▶ ACTIONS TO TAKE:
[a] In the statistics notes, rewrite the stretch from "Analysis of Variance" through "to random variation.", changing "small model" to "reduced model".
[b] According to the statistics notes, what is the probability of drawing a value from the F distribution equal to or greater than the one found?
[c] Translate this sentence from the statistics notes into Spanish: "The significance of a single variable can also be found with respect to the student t-test."

▶ SELECTION:
□ □ □ □

Analysis of Variance Table

Model 1: Species ~ Elevation + Nearest + Scruz + Adjacent
Model 2: Species ~ Area + Elevation + Nearest + Scruz + Adjacent
Res.Df   RSS Df Sum of Sq      F Pr(>F)
1     25 93469
2     24 89231  1    4237.7 1.1398 0.2963

• The result of the $$F$$ test is to say, “With probability 29.63%, we will find a value drawn from the F distribution with this value or greater”.

• Q: do we reject or fail to reject the null hypothesis at $$5\%$$ significance here?

• A: Here we fail to reject the null hypothesis because it is reasonable that the difference between the large model and the small model could be due to random variation.

• Note: there may be some statistical relationship, but we haven't detected one that wouldn't be surpising if it was just noise.

### Student t-distribution Courtesy of Skbkekas CC BY-SA 3.0

• The significance of a single variable can also be found with respect to the student t-test.
• Generally, suppose that we have $$n$$ independent random variables drawn from a Gaussian distribution $$\left\{Y_i\right\}_{i=1}^n$$, with unknown true mean $$\mu_Y$$ and standard deviation $$\sigma$$.
• As usual, our sample-based estimate of the mean is given by, \begin{align} \overline{Y} = \frac{1}{n}\sum_{i=1}^n Y_i ; \end{align}
• and our unbiased, sample-based estimate of the variance is given as, \begin{align} S^2 = \frac{1}{n-1} \sum_{i=1}^n \left(Y_i - \overline{Y}\right)^2. \end{align}
• It is a powerful and non-trivial result that, \begin{align} \frac{\overline{Y} - \mu_Y}{S/ \sqrt{n}}, \end{align} is distributed according to a student t-distribution, in $$n-1$$ degrees of freedom.

□ □ □ □

▶ DATA ROWS:

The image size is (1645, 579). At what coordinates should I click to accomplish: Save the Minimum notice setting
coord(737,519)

□ □ □ □

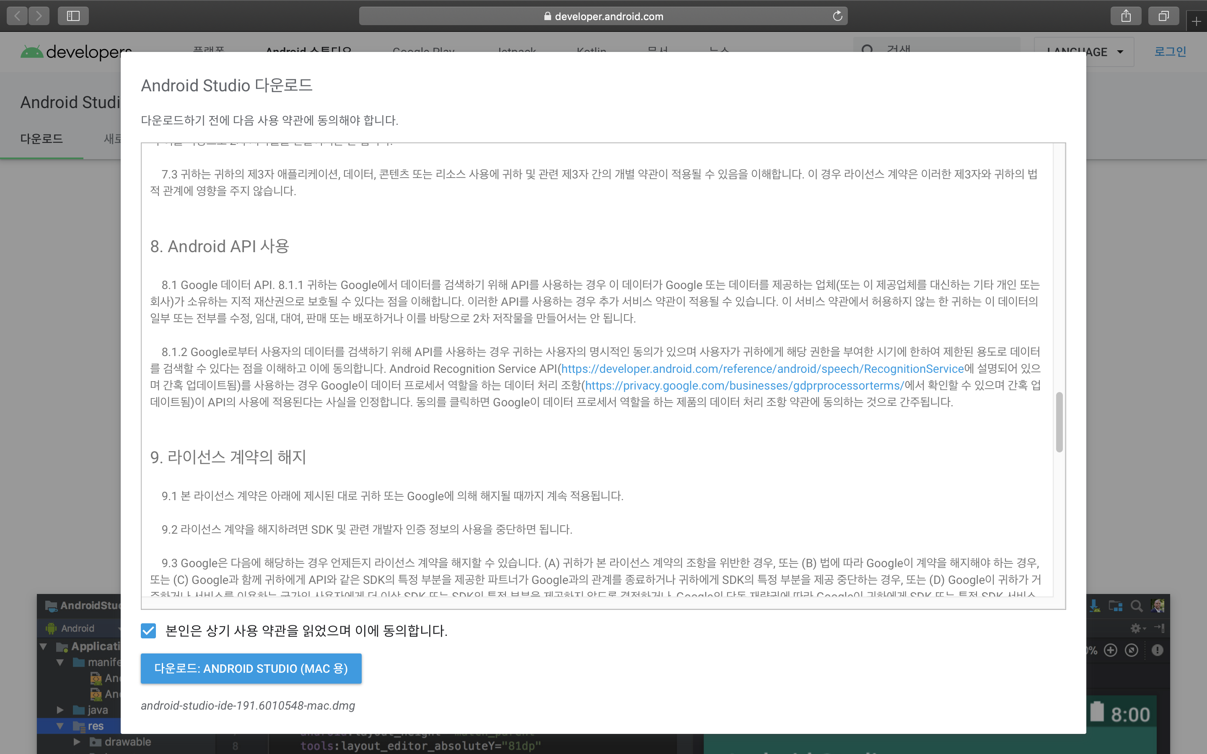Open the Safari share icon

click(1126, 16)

□ □ □ □

▶ TASK SOLUTIONS:
[a]
Analysis of Variance Table

Model 1: Species ~ Elevation + Nearest + Scruz + Adjacent
Model 2: Species ~ Area + Elevation + Nearest + Scruz + Adjacent
Res.Df   RSS Df Sum of Sq      F Pr(>F)
1     25 93469
2     24 89231  1    4237.7 1.1398 0.2963

• The result of the $$F$$ test is to say, “With probability 29.63%, we will find a value drawn from the F distribution with this value or greater”.

• Q: do we reject or fail to reject the null hypothesis at $$5\%$$ significance here?

• A: Here we fail to reject the null hypothesis because it is reasonable that the difference between the large model and the reduced model could be due to random variation.

[b] 29.63%

[c] La significancia de una sola variable también puede determinarse con respecto a la prueba t de Student.